One possibility is that these primers are not performing as expected, and so you are getting lots of off-target amplification. That would be my first guess based on what you describe here. It may also be worth looking at the alignments for your top hits --- are the mismatches clustered to a specific part of the reads? If so, it could be some technical issue that is solvable. If not, it is consistent with the non-specific priming idea.
Hello Ben and team, I am having trouble with the taxa assignation using dada2 and the MIDORI reference database. I've sequenced a Metazoan COI library based on Leray et al. 2013 primers targeting an amplicon of 313 bp. Based on the quality profile plots (attached), I've set these filters and parameters to get the taxa assignation: out <- filterAndTrim(fnFs, filtFs, fnRs, filtRs, trimLeft = c(0,26), truncLen = c(240,180), truncQ = 5, maxN = 0, maxEE = c(2,2), rm.phix=TRUE, compress=TRUE, multithread=TRUE)
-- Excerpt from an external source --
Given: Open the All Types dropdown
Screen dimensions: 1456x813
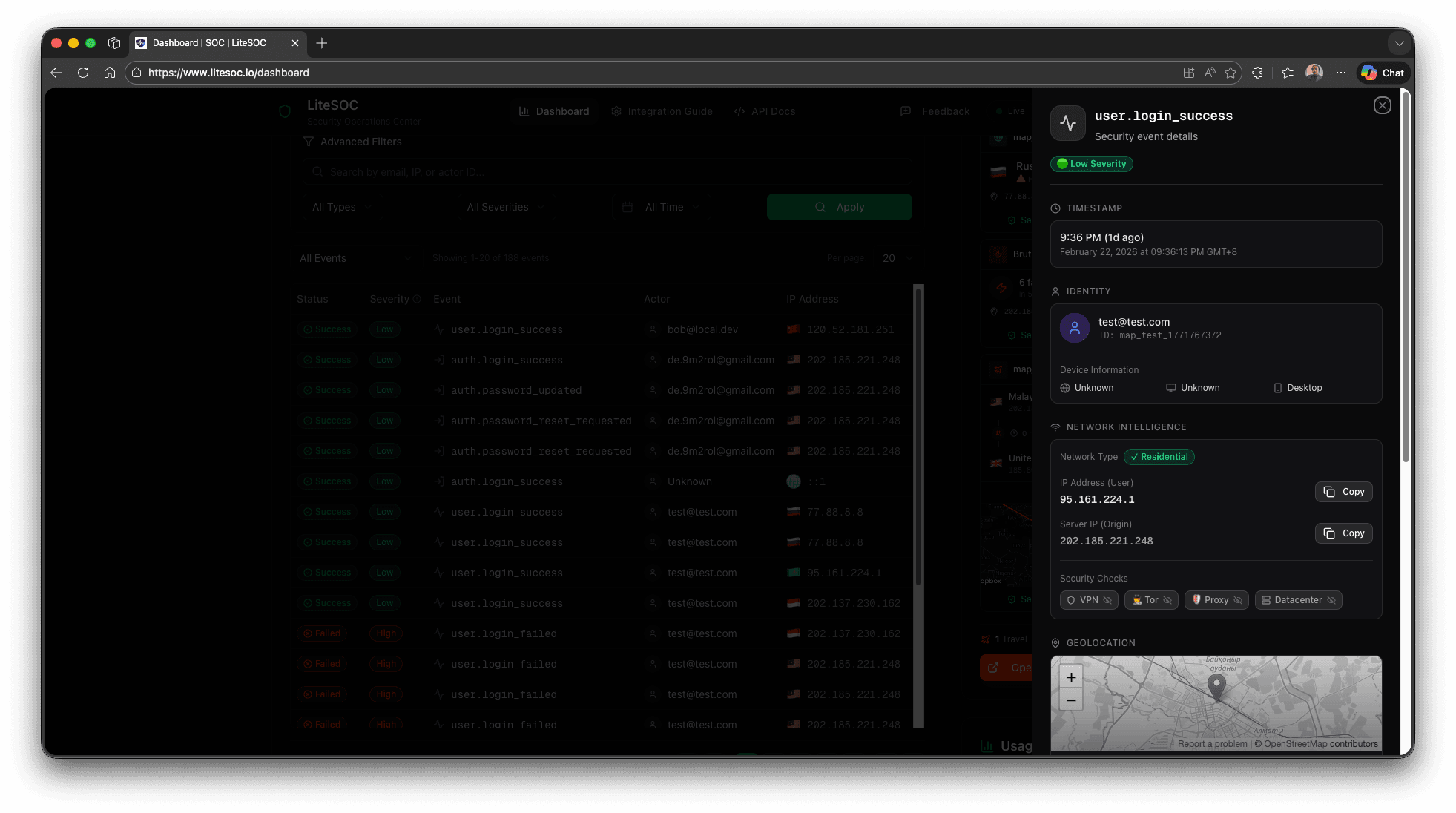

errF <- learnErrors(filtFs, multithread=TRUE) errR <- learnErrors(filtRs, multithread=TRUE)
mergers <- mergePairs(dadaFs, filtFs, dadaRs, filtRs, verbose=TRUE, minOverlap = 12, returnRejects = TRUE)
seqtabfilt.nochim <- removeBimeraDenovo(seqtabfilt, method="consensus", allowOneOff = TRUE, multithread=TRUE, verbose=TRUE)
taxa.MIDORICOI <- assignTaxonomy(seqtabfilt.nochim, "../MIDORI2_UNIQ_NUC_GB259_CO1_DADA2.fasta.gz", tryRC = TRUE, taxLevels = c("Phylum","Class","Order","Family","Genus","Species"), minBoot = 50, multithread=TRUE)
After these steps, the taxa assignation I've got is mostly NA or no assignation lower than Order. In the attached files you can find the quality profile plots of the R1 and R2 fastqs and the taxa and count csv I've obtained. What I am missing here? Is there something I have done wrong in the library preparation or I am analyzing the data incorrectly? COI_analysis.zip
Thank you in advance,
Martina Nasuelli